Just as I was starting to really wrestle with this topic, it came up in our study of Romans at church. This Sunday Pastor John spoke on Romans 6:1-14. He announced the beginning of his sermon was about the three phases of salvation, and I couldn't stop the enormous grin from taking over my face. He went on to explain the three phases of salvation by defining the following words. I'll just write what he included in his outline.

  • Phase One: Justification, being set free from the penalty of sin, happens the moment a person hands his or her life over to God.
  • Phase Two: Sanctification, being set free from the power of sin, is the process of becoming more like Christ. This is the daily salvation I have been contemplating recently.
  • Phase Three: Glorification, being set free from the presence of sin, will happen when we reach heaven some day.

Monday, January 12, 2009

Ministry

Too often I forget that my job has the potential to be an incredible place of ministry. There are many hurting people in my building who have yet to begin a relationship with Christ. My goal has always been to love them and live out my faith in a way that draws them closer to Jesus. Last night I decided that I wanted to go into school today with the attitude that every encounter with some one was an opportunity. I prayed a lot that God would help me see opportunities and not distractions today at work. And you know what? God answered my prayer. Interruptions on my prep time were opportuinites to show love by being flexible and serving others. Students misbehaving were opportunities to correct in love and show them a better way. Looking at just student behavior, it really wasn't a great day. But it seemed like one of the best days I've had in a long time and I really think it's because God allowed me to see it not as a job, but as a ministry.

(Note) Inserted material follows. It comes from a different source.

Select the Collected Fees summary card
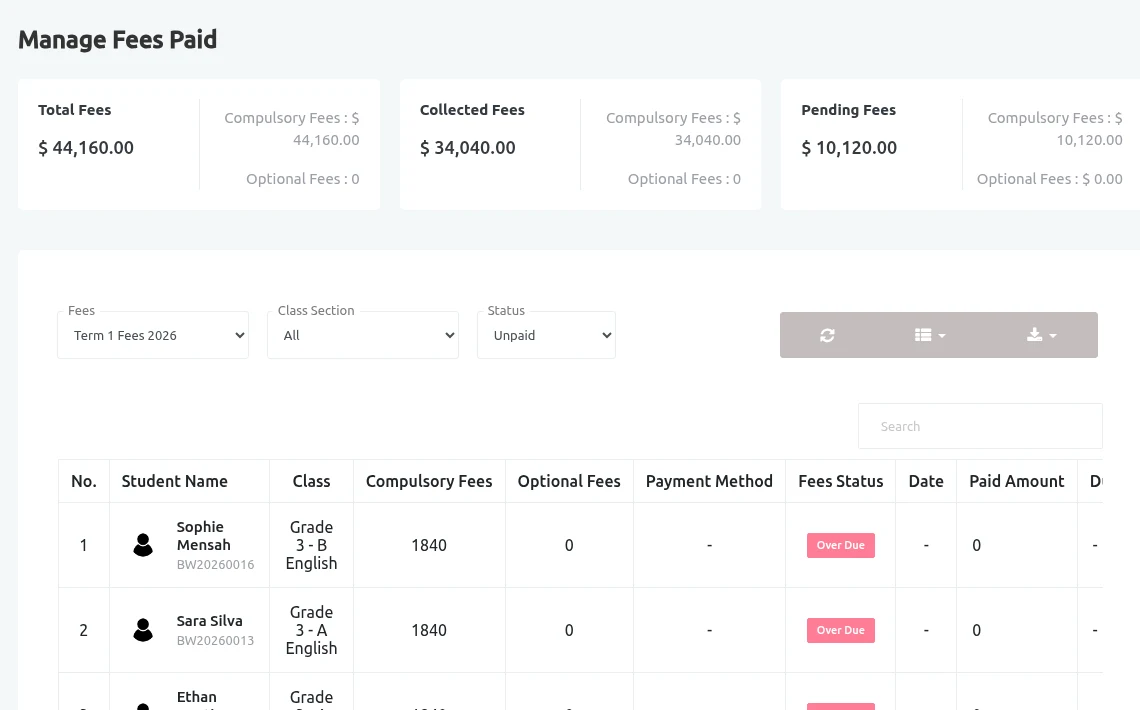This screenshot has height=710, width=1140. point(580,145)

Wednesday, January 7, 2009

Counting My Blessings: Encouragement

I thrive on positive reinforcement; it's just the way God made me. Lately, my coworkers have been an amazing source of encouragement. There are two ladies who consistently remind me that I am doing a good job and that they appreciate my efforts. I can't tell you how much their words mean to me. God uses their encouragement to keep me going on the days I'd like to throw in the towel.

Tuesday, January 6, 2009

Sorrow & Hope

Tonight my grandparents called to wish me a happy birthday, but they also told me about one of their closest friends who was killed in a motorcycle accident over weekend. Even though I grieve for my grandparents and the precious wife who lost her husband so suddenly, I can't begin to imagine the depth of their pain and sorrow. Compounding the situation is the fact that my grandparents don't have the hope that Jesus offers.

When I'm grieving, scared, or overwhelmed, I find myself going to Jesus' words in John 16. He's talking to the disciples about his impending death and resurrection. At the very end of the chapter he declares to them, "In this world you will have trouble. But take heart! I have overcome the world." This declaration from Jesus never fails to calm my wild thoughts or comfort my hurting heart. Jesus knows my troubles and has overcome them; I need only to find rest in him. But where will my grandparents will find solace and rest for their aching hearts? The only answer to this question is Jesus, but it brings both sorrow and hope. Sorrow because there's not much evidence they'll turn to Jesus. And hope that God will use this trying time to bring them into a right relationship with him.

"Find rest, O my soul, in God alone; my hope comes from him. He alone is my rock and my salvation; he is my fortress, I will not be shaken. My salvation and my honor depend on God; he is my mighty rock, my refuge. Trust in him at all times, O people; pour out your hearts to him, for God is our refuge."